There are two sites off the coast of Africa being monitored by the National Hurricane Center. One has a low chance (30%) for developing in the next five days. The other has a medium (60%) chance. Over the course of the next week, the low-chance area is exceptionally slow moving and slow to develop, so this is not an area of imminent concern. The medium-chance area will sharply curve north and is no threat.

Hurricane Fiona

Hurricane Fiona is a major Category 4 hurricane with winds of 130 mph and the center of circulation is currently parallel the Georgia coast. It will be parallel the Carolina coast Thursday night/early Friday and will have a moderate impact on the marine forecast.

Currently, there is a small craft advisory, high surf advisory, and high rip current risk in effect for coastal Horry and Georgetown counties. The small craft advisory is due to increased wave height, more than double the normal height. Waves for Thursday night and Friday are forecasted to be 4-7 feet, and also winds will be gusty. The forecast calls for offshore winds 35-40 mph. This is going to be high enough for a gale watch which is in effect from 1 a.m. Friday until 10 a.m.

Increased wave height is due to Hurricane Fiona, and increased winds are due to the strong cold front moving through our viewing area Thursday evening.

Fiona is forecasted to weaken slightly to a Category 3 hurricane with winds of 125 mph as it passes west of Bermuda Thursday night. A hurricane warning is in effect for the island. Beyond that, Fiona is heading to Nova Scotia, Canada. Hurricane watches are in effect for most of the island.

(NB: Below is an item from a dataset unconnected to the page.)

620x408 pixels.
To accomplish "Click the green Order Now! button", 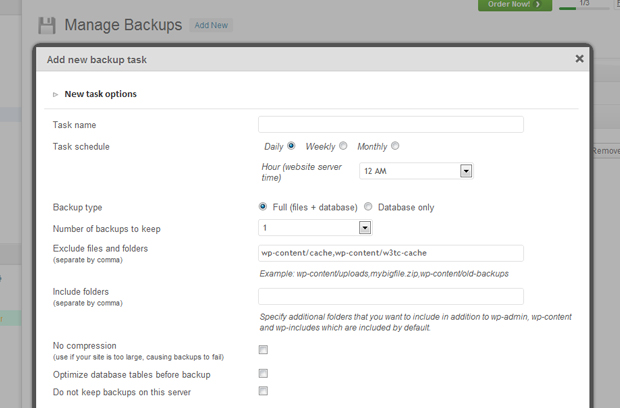I will [x=514, y=5].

Fiona is now forecasted to make landfall as a Category 1 hurricane with winds of 90 mph Saturday morning. The forecast has decreased tremendously as early today it was forecasted to make landfall as nearly a major hurricane with winds of 110 mph. Nova Scotia has never been hit by a major hurricane and has only been hit by a hurricane 29 times since 1863 with the most recent strike being from Hurricane Dorian (2019).


Lastly, Invest-98L is an area of disorganized convection located in the southeastern Caribbean Sea. This area has a high (70%) chance for development into a tropical depression in the next two days. Currently, there is very low wind shear in this area and for nearly all of the Caribbean Sea and the Gulf of Mexico. Waters in the projected path of Invest-98L are also warm and slightly warmer than normal. The dust is also light and there appears to be ample moisture, therefore there is nothing to hinder this area from developing into a tropical depression.

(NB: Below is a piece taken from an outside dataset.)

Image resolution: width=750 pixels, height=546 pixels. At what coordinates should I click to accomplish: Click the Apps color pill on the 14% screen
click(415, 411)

Until the system is a tropical depression, the National Hurricane Center will not provide a cone of uncertainty. Until then, spaghetti plots provide some guidance for the trajectory of the system. Five days out, most of the models place Invest-98L over open water, this would allow the system to continue to organize and potentially strengthen. Location-wise, by Tuesday afternoon, the system is likely to be in the channel between the Yucatan Peninsula and western Cuba.

Based on the European Model it is likely (80% chance) that by Tuesday afternoon, Invest-98L is Tropical Storm Hermine and will be entering the Gulf of Mexico.